Just in case you were hiding inside an Afghan cave for the last decades, here they are: place, price, promotion and product.

In short, what Druker and other marketing scholars say is that in order to achieve success on sales, you must have a good product, an affordable price, great advertisement and great distribution. All of this is true. No one in the right mind would deny that those four "P" mean a lot when it comes to increasing the sales of a product.

A lot has been written about this subject and some authors even say there are in fact seven Ps of Marketing, adding to the Druker's list three other Ps: "people", "performance" and "physical environment".

What seems to be unprecedented or at least very seldomly seen, is the inclusion of the patent "P" among the other Ps.

For sure, your product will never sell unless it has an affordable price, a good distribution means, good advertisement, and of course, unless it aggregates some value to whoever acquires it. No entrepreneur should ignore the 4 Ps.
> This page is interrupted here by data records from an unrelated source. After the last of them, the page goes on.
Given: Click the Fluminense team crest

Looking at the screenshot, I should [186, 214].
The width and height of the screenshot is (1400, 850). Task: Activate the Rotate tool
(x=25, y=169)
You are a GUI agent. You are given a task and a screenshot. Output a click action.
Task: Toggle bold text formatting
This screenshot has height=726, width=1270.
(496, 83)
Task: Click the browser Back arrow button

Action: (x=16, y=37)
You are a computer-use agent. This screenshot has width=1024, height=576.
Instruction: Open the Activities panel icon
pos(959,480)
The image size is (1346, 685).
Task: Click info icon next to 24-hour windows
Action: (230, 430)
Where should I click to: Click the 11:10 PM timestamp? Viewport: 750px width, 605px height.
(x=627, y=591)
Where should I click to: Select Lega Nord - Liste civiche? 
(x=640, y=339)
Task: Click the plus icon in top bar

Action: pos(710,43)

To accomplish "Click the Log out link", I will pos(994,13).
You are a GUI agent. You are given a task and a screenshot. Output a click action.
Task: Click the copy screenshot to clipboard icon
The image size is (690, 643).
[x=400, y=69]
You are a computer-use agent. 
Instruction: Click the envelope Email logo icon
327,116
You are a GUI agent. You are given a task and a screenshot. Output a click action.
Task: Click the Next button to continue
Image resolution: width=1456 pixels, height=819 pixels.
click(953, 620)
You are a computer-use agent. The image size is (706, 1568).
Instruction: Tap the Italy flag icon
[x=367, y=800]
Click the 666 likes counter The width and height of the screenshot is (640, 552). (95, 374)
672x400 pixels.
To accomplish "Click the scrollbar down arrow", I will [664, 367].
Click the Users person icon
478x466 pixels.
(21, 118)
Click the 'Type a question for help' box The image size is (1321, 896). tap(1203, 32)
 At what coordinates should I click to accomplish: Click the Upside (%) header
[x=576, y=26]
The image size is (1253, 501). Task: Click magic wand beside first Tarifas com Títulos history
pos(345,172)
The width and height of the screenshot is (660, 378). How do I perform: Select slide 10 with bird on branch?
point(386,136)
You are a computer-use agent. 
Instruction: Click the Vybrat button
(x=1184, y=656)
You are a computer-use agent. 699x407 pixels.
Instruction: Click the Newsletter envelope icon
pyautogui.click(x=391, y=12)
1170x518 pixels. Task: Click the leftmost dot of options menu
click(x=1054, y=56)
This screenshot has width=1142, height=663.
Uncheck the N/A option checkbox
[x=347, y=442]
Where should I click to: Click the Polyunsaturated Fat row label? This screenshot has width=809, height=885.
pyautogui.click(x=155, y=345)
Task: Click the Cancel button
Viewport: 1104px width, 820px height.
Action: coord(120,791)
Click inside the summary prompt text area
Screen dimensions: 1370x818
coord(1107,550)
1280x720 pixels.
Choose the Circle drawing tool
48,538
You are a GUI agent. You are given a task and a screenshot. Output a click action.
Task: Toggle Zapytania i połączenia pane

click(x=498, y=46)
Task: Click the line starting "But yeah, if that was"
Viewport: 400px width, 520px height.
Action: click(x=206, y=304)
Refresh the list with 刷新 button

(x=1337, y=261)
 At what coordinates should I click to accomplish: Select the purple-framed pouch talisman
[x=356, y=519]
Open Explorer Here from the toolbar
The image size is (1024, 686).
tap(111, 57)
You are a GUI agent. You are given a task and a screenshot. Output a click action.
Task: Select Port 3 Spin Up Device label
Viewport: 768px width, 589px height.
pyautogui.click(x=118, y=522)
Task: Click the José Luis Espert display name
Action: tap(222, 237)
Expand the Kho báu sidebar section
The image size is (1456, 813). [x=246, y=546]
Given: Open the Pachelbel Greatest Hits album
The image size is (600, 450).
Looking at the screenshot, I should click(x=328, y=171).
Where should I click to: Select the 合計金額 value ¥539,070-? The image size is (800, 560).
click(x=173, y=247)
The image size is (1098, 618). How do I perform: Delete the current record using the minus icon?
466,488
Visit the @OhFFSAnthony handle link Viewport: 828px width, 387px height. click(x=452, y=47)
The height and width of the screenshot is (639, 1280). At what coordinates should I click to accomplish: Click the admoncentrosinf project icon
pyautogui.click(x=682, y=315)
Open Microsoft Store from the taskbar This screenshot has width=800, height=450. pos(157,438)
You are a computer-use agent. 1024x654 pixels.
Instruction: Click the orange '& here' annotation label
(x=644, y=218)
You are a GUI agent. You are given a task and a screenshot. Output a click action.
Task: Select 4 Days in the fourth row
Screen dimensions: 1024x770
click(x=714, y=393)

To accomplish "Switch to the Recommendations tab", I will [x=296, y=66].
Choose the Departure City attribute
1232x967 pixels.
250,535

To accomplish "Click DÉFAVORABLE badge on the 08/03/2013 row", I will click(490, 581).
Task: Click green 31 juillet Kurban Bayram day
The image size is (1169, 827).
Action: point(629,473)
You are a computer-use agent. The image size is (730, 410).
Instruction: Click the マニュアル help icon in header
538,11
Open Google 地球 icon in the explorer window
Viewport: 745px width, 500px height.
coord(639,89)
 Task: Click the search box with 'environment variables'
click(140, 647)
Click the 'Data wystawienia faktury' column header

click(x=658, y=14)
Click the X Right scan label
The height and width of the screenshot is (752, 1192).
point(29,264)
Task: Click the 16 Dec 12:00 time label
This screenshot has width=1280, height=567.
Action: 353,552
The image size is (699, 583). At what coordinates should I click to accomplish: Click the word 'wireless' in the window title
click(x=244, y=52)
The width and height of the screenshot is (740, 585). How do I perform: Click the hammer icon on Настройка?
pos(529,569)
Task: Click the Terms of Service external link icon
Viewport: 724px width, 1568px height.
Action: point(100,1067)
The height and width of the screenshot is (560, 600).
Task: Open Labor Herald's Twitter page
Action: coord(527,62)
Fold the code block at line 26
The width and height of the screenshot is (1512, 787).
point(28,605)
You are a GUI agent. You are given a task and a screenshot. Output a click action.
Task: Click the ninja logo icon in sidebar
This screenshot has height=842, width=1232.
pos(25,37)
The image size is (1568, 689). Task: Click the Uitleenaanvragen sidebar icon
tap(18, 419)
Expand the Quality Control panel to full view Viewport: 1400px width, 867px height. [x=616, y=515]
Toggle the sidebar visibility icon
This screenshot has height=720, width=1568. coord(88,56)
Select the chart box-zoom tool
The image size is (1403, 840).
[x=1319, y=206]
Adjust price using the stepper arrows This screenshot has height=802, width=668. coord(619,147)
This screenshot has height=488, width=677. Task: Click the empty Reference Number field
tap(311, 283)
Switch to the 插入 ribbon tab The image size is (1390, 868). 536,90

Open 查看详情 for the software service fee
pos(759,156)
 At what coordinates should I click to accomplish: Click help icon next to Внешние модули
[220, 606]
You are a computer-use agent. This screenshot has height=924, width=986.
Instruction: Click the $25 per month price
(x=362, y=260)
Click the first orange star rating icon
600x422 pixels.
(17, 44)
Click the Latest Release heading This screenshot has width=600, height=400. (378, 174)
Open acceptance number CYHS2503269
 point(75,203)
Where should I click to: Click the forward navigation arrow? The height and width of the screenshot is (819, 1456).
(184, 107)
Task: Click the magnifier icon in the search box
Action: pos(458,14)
But when it comes to targeting the market share, when we are talking about increasing your slice of the pie, the four Druker’s Ps may do nothing but tickles on the competition’s slices. Think about that:

  • 10.000,00 USD invested in advertisement may buy you a small add on a internet blog or a local newspaper;

  • the same figure invested in distribution may take your product to another town or may allow you to display your goods on the best shelfs of the local supermarket for a couple of weeks;

  • investing the same sum of money to buy a better machine to manufacture your product's parts may make you able to deliver a better product to the market which in turn may also get you another tiny fraction of the market;

  • diminishing ten grand out of your current profit margin - to decrease the price of your goods and increase your sales - may increment the number of consumers for a while, but you really should not expect winning the game just by doing so;

The only tool we have at our disposal that is capable of leading us to a 100% market share of a product is a patent. For the same amount of money mentioned above, 10.000,00 USD, your company is able to obtain a patent application roughly anywhere in the world.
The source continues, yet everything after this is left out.